The Art of Fighting pre-'Wires' musical legacy consists of two lengthy mini-albums, their 1998 debut 'The Very Strange Year' and the following year's 'Empty Nights.' What surprises about 'Wires' is the non-reliance on the quiet/loud dynamic which played a significant part in shaping those first records and the prominence in the mix of Ollie's previously subdued angelic voice.

"That's being young and scared," admits Ollie. "But one of the things I've definitely learned from making records is, if the music is vocal orientated then you have to have the vocal up in the mix, otherwise it's just... In a sense I think it works with the earlier records because if it was up any higher it would be even harder to listen to! There's not a lot of 'interesting' singing going on!"

This combination of naturally evolved songwriting and increased has allowed the power of the music to come from a more emotive performance and less from volume.

"That's definitely fair to say," Ollie acknowledges. "I think that's probably come about because I've grown to really dislike my distortion pedal. It's a good tool but it's easy to be lazy with it in terms of it creating volume. So it can make the songwriting process a little lazy. But also the kind of songs we're writing now..."

"Ollie has a problem playing that earlier material because he doesn't want to step on the pedal and go 'Woarghhh!'" jokes Miles. "It's something that causes some arguments about playing live. It can be more fun to play live when there a louder bits than to just play a set that's all quiet."

Unlike all-too-many bands eager to put out a full-length before realising their potential, the decision to take their time means the more streamlined and assured Art of Fighting have delivered, in 'Wires', a debut to savour.

"We didn't take our time on purpose but we didn't want to rush anything," explains Ollie. "When I look back I'm quite happy about that because if we'd have recorded the album any earlier, the songs I like best wouldn't have been on there. The last four songs I wrote are my favourites on the album. I don't know if that's because I was less sick of them. It's taken us a long time and it's changed a hell of a lot and I'm glad that it has. The last ones we wrote were Akula, Skeletons, Something New and, possibly, Reasons Are All I Have Left which was written in a transitional period between drummers. There's a really big gap between 'Empty Nights' and 'Wires' primarily because our last drummer, Cam, left the band - it's all totally cool, there's no bad feelings - and then we had to work up all the old songs with Marty [Brown] and a couple of new ones that we'd written in the meantime. And then start rehearsing for the album and get to a level where we could all play together well enough, or cohesively enough, to make the record."
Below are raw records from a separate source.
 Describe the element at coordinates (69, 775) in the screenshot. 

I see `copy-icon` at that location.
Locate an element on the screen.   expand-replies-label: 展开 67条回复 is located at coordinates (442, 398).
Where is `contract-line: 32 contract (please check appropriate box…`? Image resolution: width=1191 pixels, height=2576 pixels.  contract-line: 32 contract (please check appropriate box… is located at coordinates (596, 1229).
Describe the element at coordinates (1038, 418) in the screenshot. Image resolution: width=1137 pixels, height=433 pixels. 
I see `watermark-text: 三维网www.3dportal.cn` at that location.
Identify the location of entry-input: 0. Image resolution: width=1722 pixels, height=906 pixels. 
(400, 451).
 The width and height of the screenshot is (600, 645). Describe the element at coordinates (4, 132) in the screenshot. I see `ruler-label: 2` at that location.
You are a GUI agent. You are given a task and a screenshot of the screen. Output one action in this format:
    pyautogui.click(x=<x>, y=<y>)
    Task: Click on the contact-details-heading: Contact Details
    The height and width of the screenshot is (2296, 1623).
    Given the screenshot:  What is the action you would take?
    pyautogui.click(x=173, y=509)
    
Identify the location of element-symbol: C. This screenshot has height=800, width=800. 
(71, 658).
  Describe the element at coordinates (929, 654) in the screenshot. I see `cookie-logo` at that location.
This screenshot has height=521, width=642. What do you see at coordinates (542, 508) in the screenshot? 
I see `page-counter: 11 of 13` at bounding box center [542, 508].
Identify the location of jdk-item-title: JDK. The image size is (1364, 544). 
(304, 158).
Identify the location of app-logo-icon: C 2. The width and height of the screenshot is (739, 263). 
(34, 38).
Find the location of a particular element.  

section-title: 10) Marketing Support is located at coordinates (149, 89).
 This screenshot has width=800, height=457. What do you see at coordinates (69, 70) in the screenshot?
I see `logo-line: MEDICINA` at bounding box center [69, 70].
At the time of this interview only one new Art of Fighting song had been written since 'Wires' was recorded at the end of 2000. Whilst Ollie is quick to deny a case of writer's block ("It's more to do with the fact we've been our most busy. When the album came out in Australia it had a higher profile than previously so we did a lot more touring, a couple of big national tours with a big Australian band and Stephen Malkmus"), he admits that, having raised the stakes, we shouldn't expect to see a new album any time soon.

"We've only written one new song since we recorded 'Wires'," he says. "I think, with 'Wires', I was really, really precious about it. Not in a painful way, I just didn't want to put anything on there that I was unhappy with. I suppose with the next record that'll be the same so everything I write I will totally analyse. The quality control is high. I don't know if it's working but it's high."

Whilst having the record be heard may be their toughest challenge ("We're not here to score a deal," Miles insists. "We're here because all the bands from Australia that we admire did this, they came overseas...") the effortless majesty of 'Wires' would indicate that any uncertainty about Art of Fighting continuing to make the grade is unfounded.